As a physician, I focus on completely individualized treatment that fits the client in front of me. While I offer a full range of psychiatric services, I see some clients exclusively for talk therapy and others who are receiving IV ketamine infusions and Transcranial Magnetic Stimulation. I believe that all treatment should be designed collaboratively by the doctor and the patient, and that each patient should receive all of the treatment they need, without any treatment they do not need.
What’s your area of focus?
I primarily treat adults and adolescents needing psychiatric care for illnesses including depression, bipolar disorder, anxiety, adult and adolescent ADHD, substance use, eating disorders, and reproductive issues like PMADs (perinatal mood and anxiety disorders). I provide treatment using a range of modalities, from psychotherapy without medication to psychopharmacology (medication management), to the most advanced interventional treatment options, such as IV ketamine infusions and TMS, a non-invasive, non-medication treatment for depression, OCD, and anxiety. Over the last decade, I have established myself as an educational voice for ketamine therapy and other innovative psychiatric illness treatment options. I write and speak regularly on innovation in psychiatry and have published over 100 articles covering topics like advancement in ketamine therapy, depression, and anxiety.
What excites you most about the evolving mental health landscape?
The evolution of advanced interventional options for psychiatric treatment, including enhanced Deep Transcranial Magnetic Stimulation (dTMS), brexanolone for postpartum depression, and Ketamine-Assisted Psychotherapy, means that there are finally new treatments for those who have suffered without relief in the past. Similar such treatments are in the pipeline and we’re looking forward to having new tools to help patients manage their darkest times, especially when other treatments have been inadequate for them. We're becoming better equipped to save lives and allow patients to survive and go on to deepen their work in psychotherapy and recover.
How does collaboration with other providers play into your work?
Collaboration with other providers is a natural and important element of care for individuals in any form of psychotherapy.
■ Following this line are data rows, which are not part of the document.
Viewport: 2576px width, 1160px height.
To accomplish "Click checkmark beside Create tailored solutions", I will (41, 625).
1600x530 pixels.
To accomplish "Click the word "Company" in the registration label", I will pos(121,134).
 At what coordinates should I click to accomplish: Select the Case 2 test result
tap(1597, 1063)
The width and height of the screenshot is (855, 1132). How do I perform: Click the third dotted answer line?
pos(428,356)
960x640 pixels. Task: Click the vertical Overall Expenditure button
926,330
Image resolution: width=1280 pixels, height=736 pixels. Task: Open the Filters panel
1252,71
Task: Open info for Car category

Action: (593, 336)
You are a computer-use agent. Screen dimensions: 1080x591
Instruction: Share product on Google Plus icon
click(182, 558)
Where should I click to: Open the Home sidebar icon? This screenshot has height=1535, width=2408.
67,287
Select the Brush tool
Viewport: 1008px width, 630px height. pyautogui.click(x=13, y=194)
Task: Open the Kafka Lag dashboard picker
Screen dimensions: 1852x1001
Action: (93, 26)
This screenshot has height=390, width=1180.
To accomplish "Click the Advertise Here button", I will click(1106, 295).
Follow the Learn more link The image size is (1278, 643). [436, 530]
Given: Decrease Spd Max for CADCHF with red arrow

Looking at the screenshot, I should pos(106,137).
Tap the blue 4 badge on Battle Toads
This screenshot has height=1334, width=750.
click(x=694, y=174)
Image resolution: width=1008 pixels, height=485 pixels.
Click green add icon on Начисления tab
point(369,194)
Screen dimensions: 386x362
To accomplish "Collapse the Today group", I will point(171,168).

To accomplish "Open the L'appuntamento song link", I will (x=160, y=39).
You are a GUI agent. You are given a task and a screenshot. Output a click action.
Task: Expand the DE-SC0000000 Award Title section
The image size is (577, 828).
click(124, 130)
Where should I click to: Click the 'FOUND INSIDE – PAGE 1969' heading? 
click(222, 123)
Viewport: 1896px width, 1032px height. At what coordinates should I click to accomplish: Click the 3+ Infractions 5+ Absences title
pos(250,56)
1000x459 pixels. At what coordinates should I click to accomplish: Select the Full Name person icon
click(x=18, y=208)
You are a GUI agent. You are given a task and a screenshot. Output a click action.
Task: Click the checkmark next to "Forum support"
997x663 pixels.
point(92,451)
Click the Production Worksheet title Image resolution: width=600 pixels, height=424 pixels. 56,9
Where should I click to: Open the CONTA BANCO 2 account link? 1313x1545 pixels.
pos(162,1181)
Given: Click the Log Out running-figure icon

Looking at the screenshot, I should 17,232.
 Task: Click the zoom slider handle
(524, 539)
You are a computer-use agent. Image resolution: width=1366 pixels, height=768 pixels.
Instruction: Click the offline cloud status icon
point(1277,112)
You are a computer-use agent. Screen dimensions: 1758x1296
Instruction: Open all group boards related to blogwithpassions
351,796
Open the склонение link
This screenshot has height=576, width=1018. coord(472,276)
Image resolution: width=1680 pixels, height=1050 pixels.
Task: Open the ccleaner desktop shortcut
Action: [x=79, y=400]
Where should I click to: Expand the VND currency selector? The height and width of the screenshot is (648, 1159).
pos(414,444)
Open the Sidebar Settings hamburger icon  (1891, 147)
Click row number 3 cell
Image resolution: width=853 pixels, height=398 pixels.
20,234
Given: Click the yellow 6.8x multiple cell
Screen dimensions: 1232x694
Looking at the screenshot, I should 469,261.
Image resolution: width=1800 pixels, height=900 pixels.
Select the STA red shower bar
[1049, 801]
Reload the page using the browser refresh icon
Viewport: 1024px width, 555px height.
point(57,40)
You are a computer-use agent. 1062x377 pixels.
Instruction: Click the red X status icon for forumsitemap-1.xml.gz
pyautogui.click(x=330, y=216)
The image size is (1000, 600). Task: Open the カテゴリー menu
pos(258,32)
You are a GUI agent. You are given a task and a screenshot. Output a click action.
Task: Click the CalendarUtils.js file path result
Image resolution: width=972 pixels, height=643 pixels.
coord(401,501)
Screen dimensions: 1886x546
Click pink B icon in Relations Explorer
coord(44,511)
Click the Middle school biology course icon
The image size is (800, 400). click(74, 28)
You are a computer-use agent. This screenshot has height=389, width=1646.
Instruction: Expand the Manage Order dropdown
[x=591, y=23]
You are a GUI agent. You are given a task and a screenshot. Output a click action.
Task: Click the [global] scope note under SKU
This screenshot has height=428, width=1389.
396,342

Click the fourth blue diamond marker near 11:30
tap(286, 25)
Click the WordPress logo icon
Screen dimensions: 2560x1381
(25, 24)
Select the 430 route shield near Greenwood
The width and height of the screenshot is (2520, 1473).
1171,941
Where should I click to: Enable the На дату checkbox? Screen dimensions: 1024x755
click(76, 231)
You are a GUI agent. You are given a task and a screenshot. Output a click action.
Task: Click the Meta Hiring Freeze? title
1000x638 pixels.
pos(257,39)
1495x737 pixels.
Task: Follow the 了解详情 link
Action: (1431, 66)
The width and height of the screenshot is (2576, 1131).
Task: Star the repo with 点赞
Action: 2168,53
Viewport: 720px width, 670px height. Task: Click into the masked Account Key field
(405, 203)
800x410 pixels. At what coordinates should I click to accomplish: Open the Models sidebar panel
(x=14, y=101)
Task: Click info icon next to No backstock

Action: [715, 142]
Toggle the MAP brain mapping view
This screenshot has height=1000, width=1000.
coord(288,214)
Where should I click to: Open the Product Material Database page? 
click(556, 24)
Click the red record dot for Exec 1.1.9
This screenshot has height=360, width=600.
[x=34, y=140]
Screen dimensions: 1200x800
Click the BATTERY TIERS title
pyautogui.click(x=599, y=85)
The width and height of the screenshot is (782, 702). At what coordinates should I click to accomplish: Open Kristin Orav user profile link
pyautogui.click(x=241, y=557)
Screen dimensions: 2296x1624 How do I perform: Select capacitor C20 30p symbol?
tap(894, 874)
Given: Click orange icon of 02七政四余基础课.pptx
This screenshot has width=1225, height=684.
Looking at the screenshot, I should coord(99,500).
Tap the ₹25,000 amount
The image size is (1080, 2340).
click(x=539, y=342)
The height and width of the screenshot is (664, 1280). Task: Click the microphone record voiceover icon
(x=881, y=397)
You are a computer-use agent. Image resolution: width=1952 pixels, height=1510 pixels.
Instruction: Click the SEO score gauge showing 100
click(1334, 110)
Collaboration results in additional valuable insight that allows providers to better articulate the broad factors influencing a patient’s condition and tailor their care with greater nuance and clarity. Collaboration also allows me to learn from my peers, which is an added bonus.
“The evolution of advanced interventional options for psychiatric treatment means that there are finally new treatments for those who have suffered without relief in the past.”